上位種ではないものの、かなりレベルの高い狼種であった。
「任せてください!」
 そうレギが言い2人の前に立つ。その両手で一本の剣が握られている。

「やぁぁぁっ!」
 レギが人の身長ほどはあろうかという白い刀身を振り下ろすと、飛びかかった狼はその身を宙で二つに分け、消えていったのだった。

「レギ!少し任せても良いか?」
 俺は、レギに前衛に来てもらい、魔物をその剣で相手してもらうことにした。
 正確には俺よりやや後ろで、という位置なのだが、ミドの邪魔にならないよう魔物の正面は避けている様子。
 どうせ俺たちの上空を越え的確に魔物を射抜くのだから、あまり立ち位置は関係ないのだが。

 そうやってなんとか1階層は突破する。
「どこか安全な場所は無いのか?」
 俺は受けたダメージの回復をしたくて3人に聞くのだが、周りは次々と魔物が出現していくのだがら、どだい無理は話である。
 「結界でも無きゃ安全な場所なんて無いわよ!」
 さらに続けてローズが『文句言わんと進んでや!』と俺に返す。
 一応レギが回復魔法を使ってくれてはいるのだが、やはり本職ではないのだし効果は薄い。

「せや!結界張ったらええやん!」
 あまりに急いで来たために、持っているものの事を完全に忘れていたのだ。

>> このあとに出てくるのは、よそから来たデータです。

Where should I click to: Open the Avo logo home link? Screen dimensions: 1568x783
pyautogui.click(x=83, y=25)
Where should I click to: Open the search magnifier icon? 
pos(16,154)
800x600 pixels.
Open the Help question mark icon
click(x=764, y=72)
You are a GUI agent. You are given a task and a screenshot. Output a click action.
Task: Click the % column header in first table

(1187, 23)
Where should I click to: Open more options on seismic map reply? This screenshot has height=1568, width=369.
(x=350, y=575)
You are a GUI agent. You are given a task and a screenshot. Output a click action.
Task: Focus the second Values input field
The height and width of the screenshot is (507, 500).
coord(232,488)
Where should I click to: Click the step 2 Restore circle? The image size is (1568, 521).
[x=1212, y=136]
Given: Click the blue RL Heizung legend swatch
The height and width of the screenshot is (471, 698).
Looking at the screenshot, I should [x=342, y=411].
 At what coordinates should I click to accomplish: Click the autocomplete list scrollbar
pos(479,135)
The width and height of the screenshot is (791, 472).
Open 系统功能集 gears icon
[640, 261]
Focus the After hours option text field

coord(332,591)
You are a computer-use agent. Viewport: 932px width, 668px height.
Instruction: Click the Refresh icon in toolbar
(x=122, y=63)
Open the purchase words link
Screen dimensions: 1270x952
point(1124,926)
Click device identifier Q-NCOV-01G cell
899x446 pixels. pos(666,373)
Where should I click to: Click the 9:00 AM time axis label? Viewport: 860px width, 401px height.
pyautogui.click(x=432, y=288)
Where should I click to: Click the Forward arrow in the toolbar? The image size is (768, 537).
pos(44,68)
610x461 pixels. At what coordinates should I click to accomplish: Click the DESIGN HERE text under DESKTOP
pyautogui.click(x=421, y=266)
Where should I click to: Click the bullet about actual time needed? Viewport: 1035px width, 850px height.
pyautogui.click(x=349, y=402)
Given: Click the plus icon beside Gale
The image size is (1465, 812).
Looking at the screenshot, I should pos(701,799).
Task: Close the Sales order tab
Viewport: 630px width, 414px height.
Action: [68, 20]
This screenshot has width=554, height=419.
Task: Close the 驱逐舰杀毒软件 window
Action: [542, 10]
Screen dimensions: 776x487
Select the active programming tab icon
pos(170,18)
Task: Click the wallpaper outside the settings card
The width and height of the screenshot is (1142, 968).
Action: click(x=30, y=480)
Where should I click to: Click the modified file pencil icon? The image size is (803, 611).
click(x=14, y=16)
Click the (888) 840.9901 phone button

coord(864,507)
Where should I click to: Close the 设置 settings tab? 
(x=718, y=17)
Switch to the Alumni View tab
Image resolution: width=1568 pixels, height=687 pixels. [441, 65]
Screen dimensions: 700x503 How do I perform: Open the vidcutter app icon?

インベントリに入っているせいでもあるのだろうが……。
 すぐさま俺は魔水晶を取り出しミドに渡す。使い方は俺たちはよく知らない。

「ちょっとだけ待ってね……」
 その間おそらく30秒ほどであったと思う。結界を張るまでの時間だ。
 眠りも麻痺も受けていない上位種の魔物と対峙し、レギが大きなダメージを受けてしまう。
 幸い命の実のおかげで体力が尽きることは無かったのだが、初めから結界を張ってから来れば、こんな目に会うこともなかったのではと後悔するのであった。

「やっぱ作戦って大事やんなぁ」
「そうですわ、シュウさんが突っ込んでいかなかったらちゃんと思いついていましたわよ」
 『そうかそうか、もう好きに言ってくれ』と俺は思うのだった。